■ **TASK ITEM**: Repeat the entries in full. Each line must match exactly.

■ **EXTRACTED ENTRIES**:
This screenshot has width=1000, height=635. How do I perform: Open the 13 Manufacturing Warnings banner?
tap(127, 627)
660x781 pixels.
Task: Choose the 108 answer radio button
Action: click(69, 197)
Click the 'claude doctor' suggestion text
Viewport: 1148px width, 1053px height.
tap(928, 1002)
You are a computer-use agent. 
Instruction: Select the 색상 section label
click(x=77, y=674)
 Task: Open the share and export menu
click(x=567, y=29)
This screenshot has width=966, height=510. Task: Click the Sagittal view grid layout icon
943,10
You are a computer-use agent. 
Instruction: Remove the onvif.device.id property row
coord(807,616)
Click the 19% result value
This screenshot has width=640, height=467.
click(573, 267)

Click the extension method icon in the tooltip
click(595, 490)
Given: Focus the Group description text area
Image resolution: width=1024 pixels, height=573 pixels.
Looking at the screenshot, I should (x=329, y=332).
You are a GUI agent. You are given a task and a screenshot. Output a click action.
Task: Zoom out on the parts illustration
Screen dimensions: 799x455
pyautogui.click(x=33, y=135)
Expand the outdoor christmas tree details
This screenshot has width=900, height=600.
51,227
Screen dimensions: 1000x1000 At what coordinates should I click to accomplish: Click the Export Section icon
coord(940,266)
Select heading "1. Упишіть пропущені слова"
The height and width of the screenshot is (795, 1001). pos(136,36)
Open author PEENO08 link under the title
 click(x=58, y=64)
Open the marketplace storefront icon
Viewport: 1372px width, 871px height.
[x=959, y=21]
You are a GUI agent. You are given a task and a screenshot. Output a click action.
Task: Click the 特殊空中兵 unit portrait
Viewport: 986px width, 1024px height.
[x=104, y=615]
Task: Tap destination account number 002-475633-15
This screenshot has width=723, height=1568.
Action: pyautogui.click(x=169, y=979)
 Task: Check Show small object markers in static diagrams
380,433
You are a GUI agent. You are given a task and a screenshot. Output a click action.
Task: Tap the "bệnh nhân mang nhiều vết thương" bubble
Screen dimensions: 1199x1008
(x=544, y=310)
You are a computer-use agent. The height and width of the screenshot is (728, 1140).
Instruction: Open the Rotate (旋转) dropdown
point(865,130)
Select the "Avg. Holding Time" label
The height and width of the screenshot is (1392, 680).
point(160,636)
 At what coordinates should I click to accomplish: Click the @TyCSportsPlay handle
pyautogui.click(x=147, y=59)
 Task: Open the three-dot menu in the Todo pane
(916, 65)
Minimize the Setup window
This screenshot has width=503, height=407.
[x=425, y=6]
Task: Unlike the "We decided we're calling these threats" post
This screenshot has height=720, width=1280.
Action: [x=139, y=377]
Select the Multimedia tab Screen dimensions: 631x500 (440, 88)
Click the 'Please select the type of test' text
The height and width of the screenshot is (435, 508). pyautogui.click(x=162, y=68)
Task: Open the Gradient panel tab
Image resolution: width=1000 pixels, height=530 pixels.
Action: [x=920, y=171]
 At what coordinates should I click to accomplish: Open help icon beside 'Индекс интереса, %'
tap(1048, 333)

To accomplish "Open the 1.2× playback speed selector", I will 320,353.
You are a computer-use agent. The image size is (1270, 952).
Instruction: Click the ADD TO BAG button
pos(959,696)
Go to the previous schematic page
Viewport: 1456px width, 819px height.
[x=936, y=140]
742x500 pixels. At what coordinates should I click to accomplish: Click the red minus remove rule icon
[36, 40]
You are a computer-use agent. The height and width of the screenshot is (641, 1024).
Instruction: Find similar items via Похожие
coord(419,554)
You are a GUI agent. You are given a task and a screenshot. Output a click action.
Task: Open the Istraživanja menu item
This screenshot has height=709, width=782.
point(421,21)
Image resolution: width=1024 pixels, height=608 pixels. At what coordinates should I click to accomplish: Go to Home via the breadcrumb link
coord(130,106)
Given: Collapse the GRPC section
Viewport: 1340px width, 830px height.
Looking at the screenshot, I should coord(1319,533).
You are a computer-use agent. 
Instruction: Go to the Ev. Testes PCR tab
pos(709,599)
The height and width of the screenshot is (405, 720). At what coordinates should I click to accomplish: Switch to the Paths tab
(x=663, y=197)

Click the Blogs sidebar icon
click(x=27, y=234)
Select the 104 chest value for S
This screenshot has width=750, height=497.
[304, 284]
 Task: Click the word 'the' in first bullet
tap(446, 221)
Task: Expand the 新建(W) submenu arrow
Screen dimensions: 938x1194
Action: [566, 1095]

■ **SOLUTION TO THE PROBLEM**:
This screenshot has width=1000, height=635. How do I perform: Open the 13 Manufacturing Warnings banner?
tap(127, 627)
660x781 pixels.
Task: Choose the 108 answer radio button
Action: click(69, 197)
Click the 'claude doctor' suggestion text
Viewport: 1148px width, 1053px height.
tap(928, 1002)
You are a computer-use agent. 
Instruction: Select the 색상 section label
click(x=77, y=674)
 Task: Open the share and export menu
click(x=567, y=29)
This screenshot has width=966, height=510. Task: Click the Sagittal view grid layout icon
943,10
You are a computer-use agent. 
Instruction: Remove the onvif.device.id property row
coord(807,616)
Click the 19% result value
This screenshot has width=640, height=467.
click(573, 267)

Click the extension method icon in the tooltip
click(595, 490)
Given: Focus the Group description text area
Image resolution: width=1024 pixels, height=573 pixels.
Looking at the screenshot, I should (x=329, y=332).
You are a GUI agent. You are given a task and a screenshot. Output a click action.
Task: Zoom out on the parts illustration
Screen dimensions: 799x455
pyautogui.click(x=33, y=135)
Expand the outdoor christmas tree details
This screenshot has width=900, height=600.
51,227
Screen dimensions: 1000x1000 At what coordinates should I click to accomplish: Click the Export Section icon
coord(940,266)
Select heading "1. Упишіть пропущені слова"
The height and width of the screenshot is (795, 1001). pos(136,36)
Open author PEENO08 link under the title
 click(x=58, y=64)
Open the marketplace storefront icon
Viewport: 1372px width, 871px height.
[x=959, y=21]
You are a GUI agent. You are given a task and a screenshot. Output a click action.
Task: Click the 特殊空中兵 unit portrait
Viewport: 986px width, 1024px height.
[x=104, y=615]
Task: Tap destination account number 002-475633-15
This screenshot has width=723, height=1568.
Action: pyautogui.click(x=169, y=979)
 Task: Check Show small object markers in static diagrams
380,433
You are a GUI agent. You are given a task and a screenshot. Output a click action.
Task: Tap the "bệnh nhân mang nhiều vết thương" bubble
Screen dimensions: 1199x1008
(x=544, y=310)
You are a computer-use agent. The height and width of the screenshot is (728, 1140).
Instruction: Open the Rotate (旋转) dropdown
point(865,130)
Select the "Avg. Holding Time" label
The height and width of the screenshot is (1392, 680).
point(160,636)
 At what coordinates should I click to accomplish: Click the @TyCSportsPlay handle
pyautogui.click(x=147, y=59)
 Task: Open the three-dot menu in the Todo pane
(916, 65)
Minimize the Setup window
This screenshot has width=503, height=407.
[x=425, y=6]
Task: Unlike the "We decided we're calling these threats" post
This screenshot has height=720, width=1280.
Action: [x=139, y=377]
Select the Multimedia tab Screen dimensions: 631x500 (440, 88)
Click the 'Please select the type of test' text
The height and width of the screenshot is (435, 508). pyautogui.click(x=162, y=68)
Task: Open the Gradient panel tab
Image resolution: width=1000 pixels, height=530 pixels.
Action: [x=920, y=171]
 At what coordinates should I click to accomplish: Open help icon beside 'Индекс интереса, %'
tap(1048, 333)

To accomplish "Open the 1.2× playback speed selector", I will 320,353.
You are a computer-use agent. The image size is (1270, 952).
Instruction: Click the ADD TO BAG button
pos(959,696)
Go to the previous schematic page
Viewport: 1456px width, 819px height.
[x=936, y=140]
742x500 pixels. At what coordinates should I click to accomplish: Click the red minus remove rule icon
[36, 40]
You are a computer-use agent. The height and width of the screenshot is (641, 1024).
Instruction: Find similar items via Похожие
coord(419,554)
You are a GUI agent. You are given a task and a screenshot. Output a click action.
Task: Open the Istraživanja menu item
This screenshot has height=709, width=782.
point(421,21)
Image resolution: width=1024 pixels, height=608 pixels. At what coordinates should I click to accomplish: Go to Home via the breadcrumb link
coord(130,106)
Given: Collapse the GRPC section
Viewport: 1340px width, 830px height.
Looking at the screenshot, I should coord(1319,533).
You are a computer-use agent. 
Instruction: Go to the Ev. Testes PCR tab
pos(709,599)
The height and width of the screenshot is (405, 720). At what coordinates should I click to accomplish: Switch to the Paths tab
(x=663, y=197)

Click the Blogs sidebar icon
click(x=27, y=234)
Select the 104 chest value for S
This screenshot has width=750, height=497.
[304, 284]
 Task: Click the word 'the' in first bullet
tap(446, 221)
Task: Expand the 新建(W) submenu arrow
Screen dimensions: 938x1194
Action: [566, 1095]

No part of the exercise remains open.